The road is in use to-day, and I had the pleasure last year of riding over a part of it. Of course it now looks in all respects like a modern English road, but I was deeply moved by the thought that it was there that George Stephenson built his first public railway and achieved his first public triumph.
Stephenson was not unmindful of the importance of that step. He said, on that occasion, to some young men, "Now, lads, I will tell you that I think you will live to see the day (though I may not live so long), when railways will come to supersede almost all other methods of conveyance—when mail coaches will go by railway. The time is coming when it will be cheaper for a working-man to ride than to go on foot." He lived to see all that himself, and far more.
It is difficult for us to appreciate the popular surprise and delight at that first railway excursion. We are so accustomed to splendid engines, luxurious cars, and high speed, that we think nothing of them; but when all were new—when coaches and carts on highways were the sole reliance for passengers and freight—it was astonishing indeed to see a "travelling engine," in charge of two men, draw a train of forty cars and six hundred people!
Many men would have been satisfied with the result, but Stephenson was not. He said there was no limit to the speed but the strength of the machinery and the supply of steam. He saw there was no limit to the load but the strength and weight of the locomotive, and no limit to the weight but the strength of the rails and the character of the road-bed; thus he early saw how progress was to be made.

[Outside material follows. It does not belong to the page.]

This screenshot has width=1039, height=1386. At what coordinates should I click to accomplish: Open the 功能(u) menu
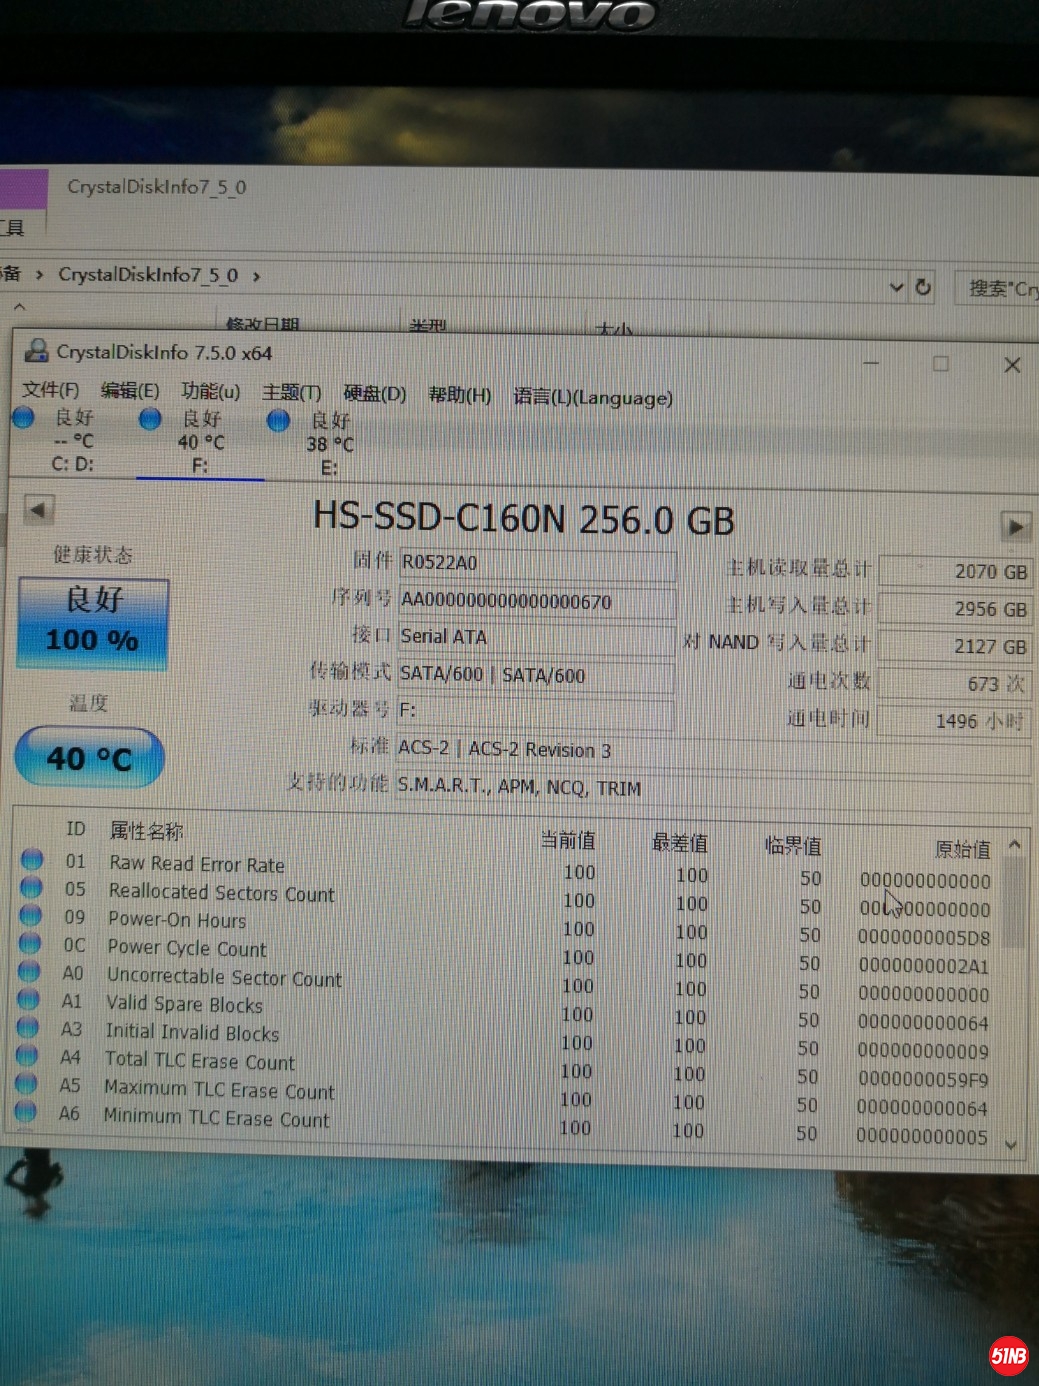[210, 391]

But Stephenson's greatest triumph was yet to come. The Darlington road was chiefly for coals, between small towns in a rough northern county. The vast majority of English people heard nothing, and knew nothing about it. Consequently when it was proposed to connect the great commercial city of Liverpool with the great manufacturing city of Manchester, forty miles away, by a railway, it was taken for granted that the cars were to be drawn by horses. Nevertheless a tram-road was opposed, first, by the Duke of Bridgewater, who had a canal between the two cities; and, secondly, by those who owned the coaches and the inns. Though proposed in 1821, the opposition was so great that it was laid over for several years. In 1824 a committee of interested parties went to Darlington and Killingworth to see Stephenson's road and locomotives. The Darlington line was not yet in operation, but the old locomotives were at work at Killingworth. The committee decided that they must have a double track for cars, whatever might be the motive power.
Accordingly Stephenson was invited to make surveys and estimates, as he was said to be a man of great energy and the only man in England with the necessary experience.
The surveys were made in 1825 with the greatest difficulty, on account of the opposition of landowners. The surveyors were ordered off the grounds, threatened with arrest and violence. Stephenson testified before a Parliamentary Committee that the duke's manager threatened to have him thrown into the mill-pond if he trespassed. Stephenson kept on as good terms as he could with the hostiles, and surveyed their grounds by stealth.
The chief points of difficulty were a tunnel at Liverpool, and a vast and treacherous morass known as "Chat Moss."
Early in 1825, before the Darlington road was opened, Parliament was considering the railway bill and Stephenson was called before the committee as a most important witness. All the opposition was out in force and every means was used to ridicule the undertaking and defeat the bill.
The spectacle presented by plain, blunt, unlettered George Stephenson before the lawyers and members of the House of Commons was strange and interesting, and no wonder it has become historical.